Bit like listrning to a defective Dalek.
I’m no fan of Campbell but referring to him as an ‘alky’ is unkind to those of us who have struggled with this problem.
I find the attendance of KPMG – ranked third in 2015 – interesting
Is this the same KPMG that ran courses in 2002 entitled Green Box?
I attended one of these courses in 2002 where the UPS was a guarantee that on payment of a fee to KPMG they would arrange for the individual to have no UK income tax liability. The course was aimed at individuals earning then In 2002 a minimum of £1million pa.
I would like to say that I share Mr Shah’s view that “It is clear that the mood on this is changing, but as a member of the ICAEW, I am still very disappointed that the profession is not providing any ethical leadership on this matter, despite the huge public outcry”

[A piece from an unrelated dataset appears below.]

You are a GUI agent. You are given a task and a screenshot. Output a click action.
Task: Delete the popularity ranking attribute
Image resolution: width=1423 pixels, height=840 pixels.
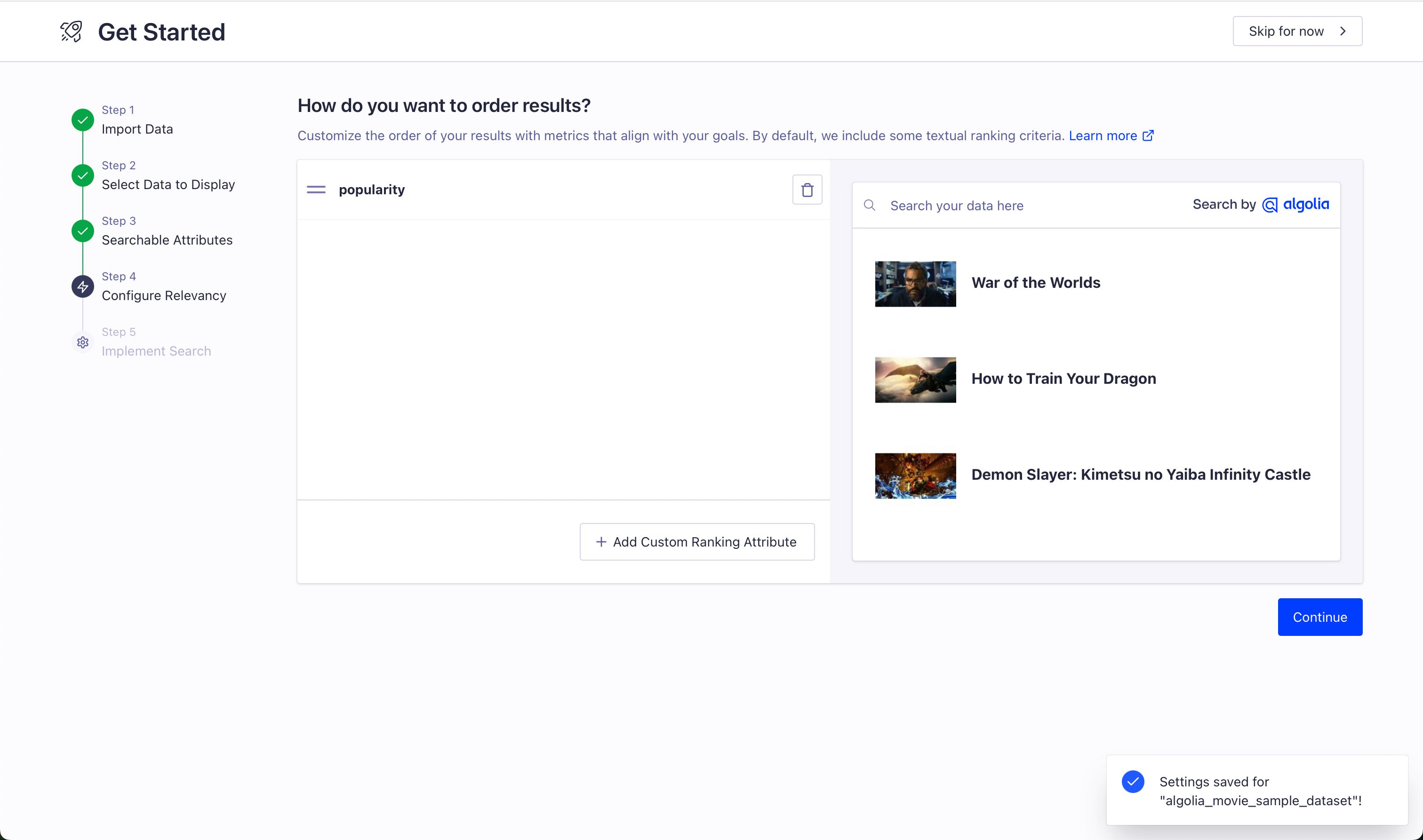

As a fellow chartered accountant, I have been astonished that the ICAEW has had no substantive comment or contribution to make towards this issue or indeed the small matter of the deficiencies of the neo liberal model of capitalism, as highlighted by the Occupy movement and others.
The silence has been deafening.
Wake up ICAEW!
Very strongly agreed
The Pin-Stripe Mafia -http://visar.csustan.edu/aaba/PINSTRIPEMAFIA.pdf – is worth a read.
However, stealth taxes and raiding pension savings doesn’t help.